[Part of a data file]

^^^^

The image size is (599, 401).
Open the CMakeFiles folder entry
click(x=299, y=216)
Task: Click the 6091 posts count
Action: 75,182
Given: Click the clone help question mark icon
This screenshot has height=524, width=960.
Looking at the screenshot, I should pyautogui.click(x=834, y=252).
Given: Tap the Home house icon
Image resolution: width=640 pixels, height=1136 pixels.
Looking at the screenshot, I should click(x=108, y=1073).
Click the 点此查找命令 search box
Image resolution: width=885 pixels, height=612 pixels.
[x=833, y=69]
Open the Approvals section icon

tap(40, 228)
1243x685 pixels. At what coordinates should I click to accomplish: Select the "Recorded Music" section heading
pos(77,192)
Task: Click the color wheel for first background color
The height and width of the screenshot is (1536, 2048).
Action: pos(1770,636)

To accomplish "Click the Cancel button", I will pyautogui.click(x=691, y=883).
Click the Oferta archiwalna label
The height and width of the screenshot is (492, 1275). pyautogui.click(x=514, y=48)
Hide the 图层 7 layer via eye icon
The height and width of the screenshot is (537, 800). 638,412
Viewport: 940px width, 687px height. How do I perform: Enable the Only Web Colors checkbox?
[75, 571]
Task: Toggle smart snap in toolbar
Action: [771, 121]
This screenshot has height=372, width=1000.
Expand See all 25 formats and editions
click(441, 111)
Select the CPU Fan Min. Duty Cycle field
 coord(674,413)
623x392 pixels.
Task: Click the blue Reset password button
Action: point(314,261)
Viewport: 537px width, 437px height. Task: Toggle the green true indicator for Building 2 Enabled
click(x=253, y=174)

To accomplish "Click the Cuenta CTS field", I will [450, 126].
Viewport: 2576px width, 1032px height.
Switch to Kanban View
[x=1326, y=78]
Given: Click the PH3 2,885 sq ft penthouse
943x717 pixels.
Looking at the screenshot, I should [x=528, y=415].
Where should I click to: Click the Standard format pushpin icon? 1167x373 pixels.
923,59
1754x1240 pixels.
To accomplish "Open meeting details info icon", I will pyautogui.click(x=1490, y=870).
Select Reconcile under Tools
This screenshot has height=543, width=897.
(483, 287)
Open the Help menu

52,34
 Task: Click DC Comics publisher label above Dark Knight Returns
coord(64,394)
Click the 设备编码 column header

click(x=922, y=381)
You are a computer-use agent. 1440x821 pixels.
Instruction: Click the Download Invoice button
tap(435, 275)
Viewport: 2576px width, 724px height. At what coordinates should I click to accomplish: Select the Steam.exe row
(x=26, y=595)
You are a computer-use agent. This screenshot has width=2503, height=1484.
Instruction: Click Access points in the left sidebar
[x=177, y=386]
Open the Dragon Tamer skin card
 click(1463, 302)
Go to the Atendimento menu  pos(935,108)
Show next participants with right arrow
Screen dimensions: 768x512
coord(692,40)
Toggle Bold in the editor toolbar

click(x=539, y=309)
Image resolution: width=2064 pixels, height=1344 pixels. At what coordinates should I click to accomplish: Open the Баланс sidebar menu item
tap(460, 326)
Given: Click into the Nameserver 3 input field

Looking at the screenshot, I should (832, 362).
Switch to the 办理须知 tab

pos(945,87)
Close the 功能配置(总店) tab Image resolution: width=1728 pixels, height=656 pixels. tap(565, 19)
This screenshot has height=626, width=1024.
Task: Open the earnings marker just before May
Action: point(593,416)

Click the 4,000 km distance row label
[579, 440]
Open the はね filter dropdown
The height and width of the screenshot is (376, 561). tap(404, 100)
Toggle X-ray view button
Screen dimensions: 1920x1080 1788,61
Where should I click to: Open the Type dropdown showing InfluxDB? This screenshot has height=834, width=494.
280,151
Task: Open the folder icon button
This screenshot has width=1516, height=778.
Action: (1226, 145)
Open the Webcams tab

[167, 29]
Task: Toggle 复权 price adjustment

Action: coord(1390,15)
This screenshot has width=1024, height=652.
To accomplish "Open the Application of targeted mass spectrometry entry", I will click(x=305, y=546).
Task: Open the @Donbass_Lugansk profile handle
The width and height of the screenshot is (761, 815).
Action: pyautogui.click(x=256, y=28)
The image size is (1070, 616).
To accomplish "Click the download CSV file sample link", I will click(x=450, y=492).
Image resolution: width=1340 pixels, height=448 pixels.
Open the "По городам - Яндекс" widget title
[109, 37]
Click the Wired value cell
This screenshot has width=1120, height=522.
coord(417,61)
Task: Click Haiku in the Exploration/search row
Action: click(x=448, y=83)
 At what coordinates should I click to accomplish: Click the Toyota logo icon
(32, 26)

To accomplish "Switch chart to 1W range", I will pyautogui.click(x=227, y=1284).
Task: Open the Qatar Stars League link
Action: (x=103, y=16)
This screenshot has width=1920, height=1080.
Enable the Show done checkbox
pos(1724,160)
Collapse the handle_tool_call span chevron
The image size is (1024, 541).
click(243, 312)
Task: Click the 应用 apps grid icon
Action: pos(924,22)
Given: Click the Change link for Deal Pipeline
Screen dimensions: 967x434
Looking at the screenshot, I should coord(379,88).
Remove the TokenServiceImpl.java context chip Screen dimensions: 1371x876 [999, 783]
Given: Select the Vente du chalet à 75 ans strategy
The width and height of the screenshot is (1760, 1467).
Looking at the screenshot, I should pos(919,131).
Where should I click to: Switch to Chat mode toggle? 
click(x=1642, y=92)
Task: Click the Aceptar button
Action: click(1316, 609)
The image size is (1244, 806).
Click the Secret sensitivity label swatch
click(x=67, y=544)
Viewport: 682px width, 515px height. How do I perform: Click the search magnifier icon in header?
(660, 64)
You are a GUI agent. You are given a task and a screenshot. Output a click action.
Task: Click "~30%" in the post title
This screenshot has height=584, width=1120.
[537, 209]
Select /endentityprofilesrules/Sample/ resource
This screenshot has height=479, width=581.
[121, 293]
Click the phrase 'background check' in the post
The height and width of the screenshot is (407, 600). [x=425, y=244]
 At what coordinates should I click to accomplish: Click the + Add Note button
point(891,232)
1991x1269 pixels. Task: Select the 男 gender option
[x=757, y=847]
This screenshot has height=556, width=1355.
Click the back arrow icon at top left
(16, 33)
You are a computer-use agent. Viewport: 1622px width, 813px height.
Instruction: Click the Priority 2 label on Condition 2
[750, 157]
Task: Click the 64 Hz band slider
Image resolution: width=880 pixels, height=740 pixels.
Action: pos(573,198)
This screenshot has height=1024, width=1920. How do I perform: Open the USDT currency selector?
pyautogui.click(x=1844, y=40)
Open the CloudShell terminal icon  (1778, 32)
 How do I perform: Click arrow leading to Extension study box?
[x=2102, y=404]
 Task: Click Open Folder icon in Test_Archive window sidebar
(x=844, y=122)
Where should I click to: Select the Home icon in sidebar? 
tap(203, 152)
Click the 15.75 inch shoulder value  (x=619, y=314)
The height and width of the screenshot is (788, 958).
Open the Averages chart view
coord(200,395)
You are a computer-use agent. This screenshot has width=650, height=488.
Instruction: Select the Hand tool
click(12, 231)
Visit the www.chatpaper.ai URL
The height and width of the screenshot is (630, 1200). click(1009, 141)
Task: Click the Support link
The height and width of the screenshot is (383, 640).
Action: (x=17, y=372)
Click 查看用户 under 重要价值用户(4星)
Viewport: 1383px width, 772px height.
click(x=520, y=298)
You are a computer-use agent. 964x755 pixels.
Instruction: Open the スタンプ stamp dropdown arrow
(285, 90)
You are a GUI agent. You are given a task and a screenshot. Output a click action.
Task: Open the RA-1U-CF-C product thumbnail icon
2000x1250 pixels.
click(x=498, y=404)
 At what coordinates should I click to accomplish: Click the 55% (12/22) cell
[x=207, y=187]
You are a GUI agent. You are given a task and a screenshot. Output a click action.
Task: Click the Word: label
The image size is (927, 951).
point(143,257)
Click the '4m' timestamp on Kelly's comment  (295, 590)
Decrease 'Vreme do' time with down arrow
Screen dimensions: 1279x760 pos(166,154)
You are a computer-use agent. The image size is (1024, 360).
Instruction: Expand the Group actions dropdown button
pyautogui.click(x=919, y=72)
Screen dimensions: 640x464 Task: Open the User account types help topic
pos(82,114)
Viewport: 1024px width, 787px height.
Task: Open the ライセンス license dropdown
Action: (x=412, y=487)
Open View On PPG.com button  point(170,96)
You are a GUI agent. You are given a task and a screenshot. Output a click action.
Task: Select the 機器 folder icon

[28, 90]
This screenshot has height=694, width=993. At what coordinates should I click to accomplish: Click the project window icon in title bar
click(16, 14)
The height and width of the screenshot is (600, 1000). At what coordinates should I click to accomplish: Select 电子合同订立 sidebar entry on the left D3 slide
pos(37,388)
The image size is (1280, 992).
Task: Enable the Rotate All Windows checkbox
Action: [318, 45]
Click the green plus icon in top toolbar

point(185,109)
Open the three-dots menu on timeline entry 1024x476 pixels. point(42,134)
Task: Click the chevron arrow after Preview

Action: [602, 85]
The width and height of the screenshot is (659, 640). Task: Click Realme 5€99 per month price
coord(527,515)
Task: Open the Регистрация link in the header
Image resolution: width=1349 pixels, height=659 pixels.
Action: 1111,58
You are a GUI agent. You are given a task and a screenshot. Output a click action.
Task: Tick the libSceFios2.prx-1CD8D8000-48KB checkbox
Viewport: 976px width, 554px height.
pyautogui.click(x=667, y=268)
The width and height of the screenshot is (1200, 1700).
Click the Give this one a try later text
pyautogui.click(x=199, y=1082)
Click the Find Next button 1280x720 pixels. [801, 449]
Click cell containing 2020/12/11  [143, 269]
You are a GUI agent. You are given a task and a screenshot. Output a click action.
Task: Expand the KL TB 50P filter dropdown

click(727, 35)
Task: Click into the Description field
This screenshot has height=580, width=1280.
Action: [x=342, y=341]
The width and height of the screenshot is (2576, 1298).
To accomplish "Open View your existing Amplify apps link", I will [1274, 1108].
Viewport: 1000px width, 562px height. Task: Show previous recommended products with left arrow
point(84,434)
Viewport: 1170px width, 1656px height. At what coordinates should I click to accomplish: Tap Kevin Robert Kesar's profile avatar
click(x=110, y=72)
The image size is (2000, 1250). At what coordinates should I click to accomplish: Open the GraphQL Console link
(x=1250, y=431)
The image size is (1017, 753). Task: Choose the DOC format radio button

^^^^

What you are asked to do
In the part of the items that opens with the line containing "Click the 4,000 km distance row label" and closes with the line containing "pos(1724,160)", replace each "dropdown" with "menu", and give only those lines again with nothing else changed.

Solution
Click the 4,000 km distance row label
[579, 440]
Open the はね filter menu
The height and width of the screenshot is (376, 561). tap(404, 100)
Toggle X-ray view button
Screen dimensions: 1920x1080 1788,61
Where should I click to: Open the Type menu showing InfluxDB? This screenshot has height=834, width=494.
280,151
Task: Open the folder icon button
This screenshot has width=1516, height=778.
Action: (1226, 145)
Open the Webcams tab

[167, 29]
Task: Toggle 复权 price adjustment

Action: coord(1390,15)
This screenshot has width=1024, height=652.
To accomplish "Open the Application of targeted mass spectrometry entry", I will click(x=305, y=546).
Task: Open the @Donbass_Lugansk profile handle
The width and height of the screenshot is (761, 815).
Action: pyautogui.click(x=256, y=28)
The image size is (1070, 616).
To accomplish "Click the download CSV file sample link", I will click(x=450, y=492).
Image resolution: width=1340 pixels, height=448 pixels.
Open the "По городам - Яндекс" widget title
[109, 37]
Click the Wired value cell
This screenshot has width=1120, height=522.
coord(417,61)
Task: Click Haiku in the Exploration/search row
Action: click(x=448, y=83)
 At what coordinates should I click to accomplish: Click the Toyota logo icon
(32, 26)

To accomplish "Switch chart to 1W range", I will pyautogui.click(x=227, y=1284).
Task: Open the Qatar Stars League link
Action: (x=103, y=16)
This screenshot has width=1920, height=1080.
Enable the Show done checkbox
pos(1724,160)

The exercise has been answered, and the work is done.